La Cour des comptes aurait pu rappeler les dégâts de la politique passée avec 20 ans de non-décisions, EDF pillé avec le tarif de l’ARENH pour alimenter une fausse concurrence qui est sans responsabilités réelles dans l’équilibre du réseau électrique, ce qui lui était demandé, et qui s’est honteusement enrichie sans investir.
Plutôt qu’une nouvelle tentative de report du programme, la relance du nucléaire méritait mieux d’une si haute instance qui aurait pu prodiguer des conseils pour supprimer des obstacles inutiles, faciliter le financement d’un investissement à long terme, accélérer les multiples procédures génératrices de frais financiers considérables, s’ouvrir à l’international.
Les rédacteurs du rapport ont-ils oublié qu’il s’agit d’une technologie nationale, porteuse d’emplois dans de multiples entreprises et dans tous les domaines de la technologie ?
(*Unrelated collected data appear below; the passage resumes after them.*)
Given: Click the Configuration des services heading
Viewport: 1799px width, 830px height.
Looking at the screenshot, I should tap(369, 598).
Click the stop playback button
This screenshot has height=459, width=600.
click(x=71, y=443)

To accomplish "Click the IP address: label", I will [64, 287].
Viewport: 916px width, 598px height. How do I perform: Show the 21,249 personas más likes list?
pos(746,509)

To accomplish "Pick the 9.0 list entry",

Ont-ils oublié qu’elle contribue à réduire le déficit de notre balance commerciale ? Comment accepter une vision à si courte vue, une ignorance de la vraie valeur d’un secteur industriel majeur pour notre économie et la relance de nos activités industrielles ?
La Cour des comptes est muette sur l’extraordinaire apport du programme Messmer pour la France, un modèle dont les Français vont encore bénéficier pendant des décennies. Pendant ces semaines froides d’hiver, 55 gigawatts de nucléaire fournissent parfois jusqu’à plus de 80% d’électricité aux Français quand le soleil hivernal et l’éolien sont souvent aux abonnés absents.
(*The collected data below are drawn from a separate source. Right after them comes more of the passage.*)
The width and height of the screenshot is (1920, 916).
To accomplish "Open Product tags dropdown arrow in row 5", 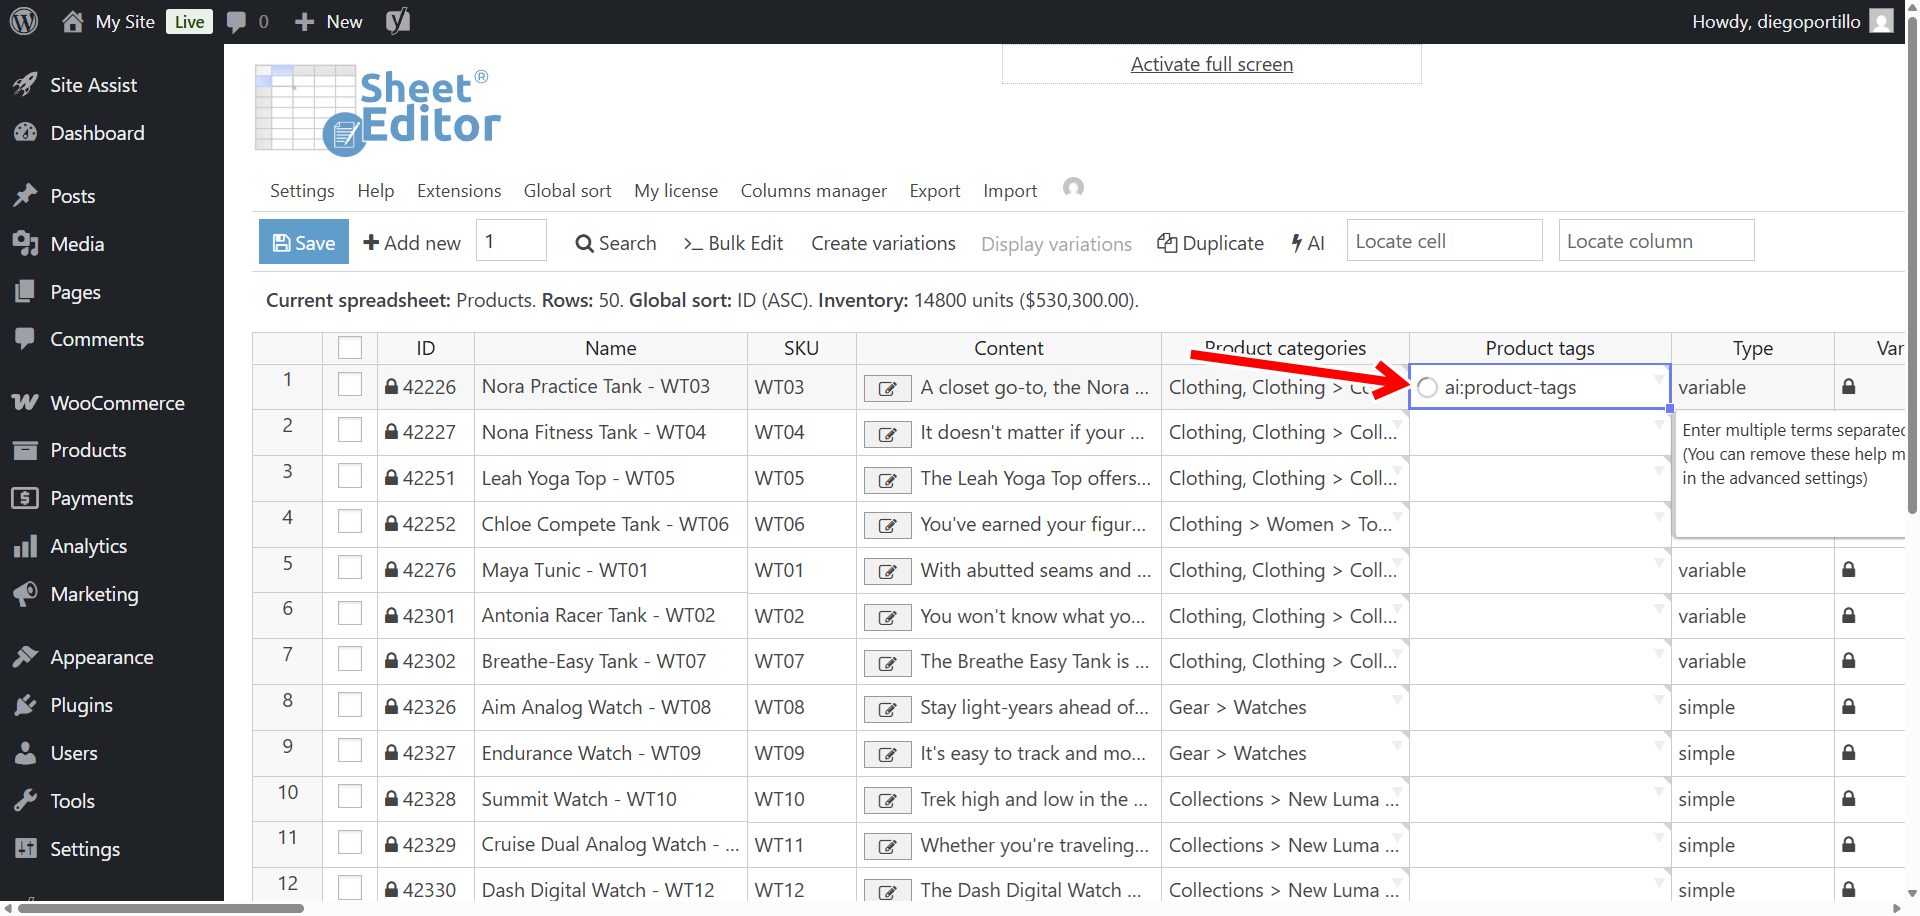I will (1659, 562).
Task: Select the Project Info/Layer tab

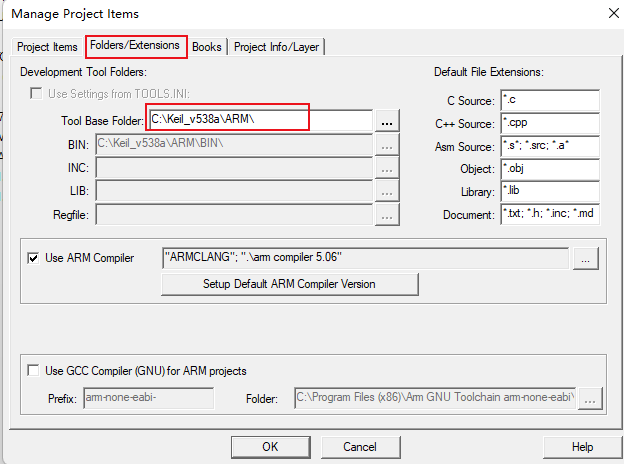Action: [x=278, y=47]

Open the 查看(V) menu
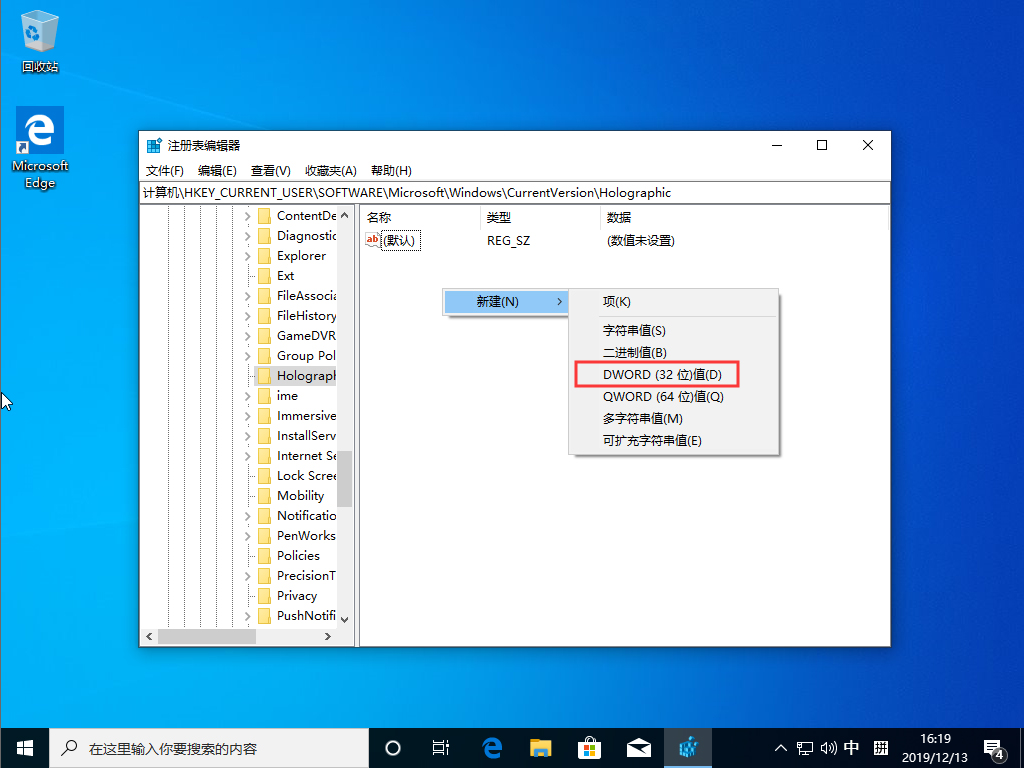click(270, 170)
Il y a urgence : EDF et son actionnaire , l’État doivent s’engager
L'entreprise EDF fut un temps dirigée avec succès de 1967 à 1987 par un économiste (Marcel Boiteux) qui, lui, avait compris l'importance de la technique et de la technologie pour répondre aux besoins en électricité de la France et de l’Europe et qui a établi les bases d’EDF, cette grande entreprise devenue internationale. Il reste encore comme un exemple de dirigeant efficace dans l’organisation et la constitution de l'équipe dirigeante. L’électricité est un bien national, elle irrigue notre société et sa caractéristique, une livraison instantanée, en fait un vecteur énergétique dont la maîtrise doit être constante. Il faut assurer les livraisons dans l’instant, mais aussi à long terme : le nucléaire est un atout maître pour notre pays.
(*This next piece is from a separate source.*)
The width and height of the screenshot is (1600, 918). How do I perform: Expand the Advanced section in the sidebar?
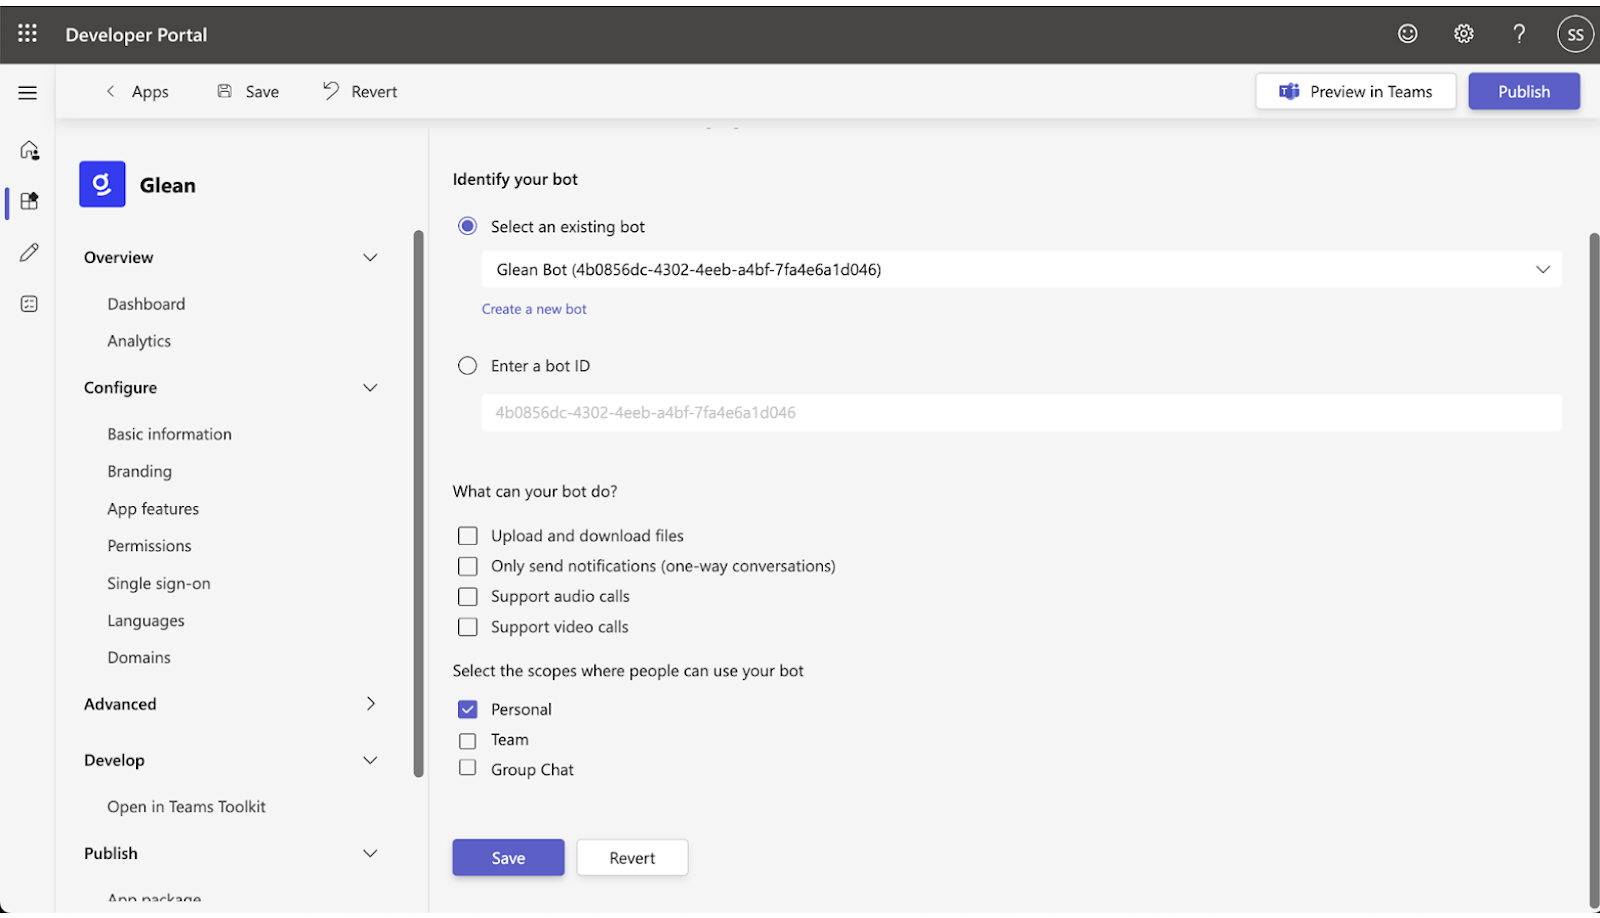[x=370, y=704]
Devenons sérieux : En 1973, suite au rapport PEON, le premier ministre Pierre Messmer annonce la construction de « treize centrales nucléaires de 900 MW ». Le première sera mise en service industriel en moins de 7 ans. Nous sommes en 2025 et, si EDF s’est engagée sur ses fonds propres dans le développement d’un EPR optimisé, aucun engagement sérieux de l’État après le discours de Belfort ne se profile. Le rapport Collet-Billon/d’Escatha, de juillet 2018, recommandait pourtant l’engagement de 6 nouveaux réacteurs EPR et une programmation nucléaire dans une perspective de continuité. C’était il y a six ans et demi.
La France attend toujours un homme comme Messmer aux portes de la cité industrielle.